There are ways you can distinguish between dementia and delirium and get the help your loved one needs.

More than 7 million hospitalized patients in the U.S. will experience some form of delirium every year. Forty-five percent of those patients will have persistent delirium at discharge and 26% will experience delirium three months after being in the hospital. When delirium lasts that long, could it be something else?

“It is sometimes very difficult to differentiate between delirium and dementia because sometimes they are superimposed on each other,” said Dr. Barbar Kahn, a critical care physician at Regenstrief Institute at Indiana University.


Since cognition impairment is present in both conditions, how can you spot the difference?

“The main difference between delirium and dementia is delirium develops acutely and it tends to fluctuate. So the patient could be fine at one moment and very soon they can be fluctuating,” Kahn said.

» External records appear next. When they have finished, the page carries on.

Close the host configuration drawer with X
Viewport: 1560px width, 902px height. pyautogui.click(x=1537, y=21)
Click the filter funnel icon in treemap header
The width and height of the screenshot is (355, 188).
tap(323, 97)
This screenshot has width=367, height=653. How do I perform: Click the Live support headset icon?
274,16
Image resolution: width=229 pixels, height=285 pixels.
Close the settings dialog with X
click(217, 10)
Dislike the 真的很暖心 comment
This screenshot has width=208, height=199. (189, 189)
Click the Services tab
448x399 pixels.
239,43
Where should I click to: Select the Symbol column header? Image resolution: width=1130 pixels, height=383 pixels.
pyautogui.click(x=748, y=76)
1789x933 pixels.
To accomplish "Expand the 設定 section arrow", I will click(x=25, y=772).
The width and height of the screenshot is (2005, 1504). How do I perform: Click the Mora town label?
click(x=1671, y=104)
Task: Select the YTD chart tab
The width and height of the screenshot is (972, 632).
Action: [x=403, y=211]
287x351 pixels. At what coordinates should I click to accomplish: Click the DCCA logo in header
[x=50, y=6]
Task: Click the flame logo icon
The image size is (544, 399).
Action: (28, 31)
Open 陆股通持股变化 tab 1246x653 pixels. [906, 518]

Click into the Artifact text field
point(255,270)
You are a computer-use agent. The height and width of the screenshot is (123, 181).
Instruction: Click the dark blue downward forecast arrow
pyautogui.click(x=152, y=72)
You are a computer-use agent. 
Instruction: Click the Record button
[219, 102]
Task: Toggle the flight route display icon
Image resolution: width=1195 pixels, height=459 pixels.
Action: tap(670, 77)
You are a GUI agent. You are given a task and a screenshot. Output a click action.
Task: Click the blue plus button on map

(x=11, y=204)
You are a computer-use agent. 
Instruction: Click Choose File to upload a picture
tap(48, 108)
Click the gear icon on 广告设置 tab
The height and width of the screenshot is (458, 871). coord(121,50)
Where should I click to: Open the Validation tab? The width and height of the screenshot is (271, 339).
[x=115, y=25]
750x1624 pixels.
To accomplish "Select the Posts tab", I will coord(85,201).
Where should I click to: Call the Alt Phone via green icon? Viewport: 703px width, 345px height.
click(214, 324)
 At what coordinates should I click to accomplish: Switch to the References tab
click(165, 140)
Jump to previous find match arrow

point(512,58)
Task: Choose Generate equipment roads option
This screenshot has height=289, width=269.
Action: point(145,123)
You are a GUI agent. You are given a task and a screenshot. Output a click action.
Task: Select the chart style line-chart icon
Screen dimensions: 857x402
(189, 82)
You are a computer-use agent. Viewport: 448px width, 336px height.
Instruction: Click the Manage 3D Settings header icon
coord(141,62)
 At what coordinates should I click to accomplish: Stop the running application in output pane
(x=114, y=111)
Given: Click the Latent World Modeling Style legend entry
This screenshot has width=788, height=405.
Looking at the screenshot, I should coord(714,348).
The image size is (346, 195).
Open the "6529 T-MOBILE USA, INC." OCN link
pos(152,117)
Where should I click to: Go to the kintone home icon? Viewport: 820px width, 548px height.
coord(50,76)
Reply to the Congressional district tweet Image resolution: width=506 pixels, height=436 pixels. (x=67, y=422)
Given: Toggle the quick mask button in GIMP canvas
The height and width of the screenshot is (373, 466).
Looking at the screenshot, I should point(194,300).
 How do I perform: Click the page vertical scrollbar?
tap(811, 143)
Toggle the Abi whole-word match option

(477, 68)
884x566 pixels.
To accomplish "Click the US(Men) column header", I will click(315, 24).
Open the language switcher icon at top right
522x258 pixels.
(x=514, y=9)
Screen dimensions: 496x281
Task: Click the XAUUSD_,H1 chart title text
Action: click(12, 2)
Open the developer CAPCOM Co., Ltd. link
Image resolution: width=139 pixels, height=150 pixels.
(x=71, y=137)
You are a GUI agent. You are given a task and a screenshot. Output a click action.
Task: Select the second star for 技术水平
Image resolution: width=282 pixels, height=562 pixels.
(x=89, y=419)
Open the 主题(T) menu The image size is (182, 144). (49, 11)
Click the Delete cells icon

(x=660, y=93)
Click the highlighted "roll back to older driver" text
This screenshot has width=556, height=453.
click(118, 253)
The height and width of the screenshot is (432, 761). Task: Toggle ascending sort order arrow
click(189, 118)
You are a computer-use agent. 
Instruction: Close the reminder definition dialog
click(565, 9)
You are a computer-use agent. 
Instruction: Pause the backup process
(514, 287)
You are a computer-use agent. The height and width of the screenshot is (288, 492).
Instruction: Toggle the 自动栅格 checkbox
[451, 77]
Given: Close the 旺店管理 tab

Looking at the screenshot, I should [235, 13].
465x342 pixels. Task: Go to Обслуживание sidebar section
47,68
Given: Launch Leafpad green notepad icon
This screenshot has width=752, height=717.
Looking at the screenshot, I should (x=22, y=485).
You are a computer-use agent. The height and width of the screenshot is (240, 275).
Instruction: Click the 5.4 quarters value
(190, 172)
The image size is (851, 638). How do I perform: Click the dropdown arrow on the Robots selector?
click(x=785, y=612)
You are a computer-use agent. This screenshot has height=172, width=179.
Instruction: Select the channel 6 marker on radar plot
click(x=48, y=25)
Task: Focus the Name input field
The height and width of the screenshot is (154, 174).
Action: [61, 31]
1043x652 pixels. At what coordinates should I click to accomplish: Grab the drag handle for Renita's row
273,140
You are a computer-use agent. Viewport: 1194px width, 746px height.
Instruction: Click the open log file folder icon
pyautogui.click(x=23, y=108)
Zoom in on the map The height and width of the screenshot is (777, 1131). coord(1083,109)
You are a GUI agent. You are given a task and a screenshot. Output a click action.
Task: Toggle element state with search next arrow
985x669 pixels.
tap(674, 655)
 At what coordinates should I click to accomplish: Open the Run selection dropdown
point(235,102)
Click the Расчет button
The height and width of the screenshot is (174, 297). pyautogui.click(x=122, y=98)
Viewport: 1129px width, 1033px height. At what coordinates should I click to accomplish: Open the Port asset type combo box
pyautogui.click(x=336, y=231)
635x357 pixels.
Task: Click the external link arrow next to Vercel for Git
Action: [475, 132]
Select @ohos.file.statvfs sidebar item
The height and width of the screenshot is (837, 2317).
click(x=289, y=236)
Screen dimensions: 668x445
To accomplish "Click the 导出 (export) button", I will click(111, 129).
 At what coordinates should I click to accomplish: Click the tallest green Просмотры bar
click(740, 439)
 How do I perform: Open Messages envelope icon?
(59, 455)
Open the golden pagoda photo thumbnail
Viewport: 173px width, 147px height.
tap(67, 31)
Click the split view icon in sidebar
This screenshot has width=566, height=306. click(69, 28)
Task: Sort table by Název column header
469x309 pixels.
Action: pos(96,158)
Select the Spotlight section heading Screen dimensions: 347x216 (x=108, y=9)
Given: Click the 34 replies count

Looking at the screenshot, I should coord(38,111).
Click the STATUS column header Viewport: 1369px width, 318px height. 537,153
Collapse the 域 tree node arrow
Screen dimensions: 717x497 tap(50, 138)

Dementia is a chronic condition. Delirium is short-lived and mainly affects attention, while dementia mainly affects memory. And the most important distinction between the two conditions is that delirium is reversible, while dementia is not.

“If by a few months after discharge if they feel that the things are not getting better and those symptoms are persistent, then it might be time to go over to a specialized memory clinic,” Kahn explained.

To get a proper diagnosis and the help your loved one needs.

Kahn also reports that COVID-19 has sent delirium rates skyrocketing. Up to 75% of COVID-19 patients have been affected by delirium.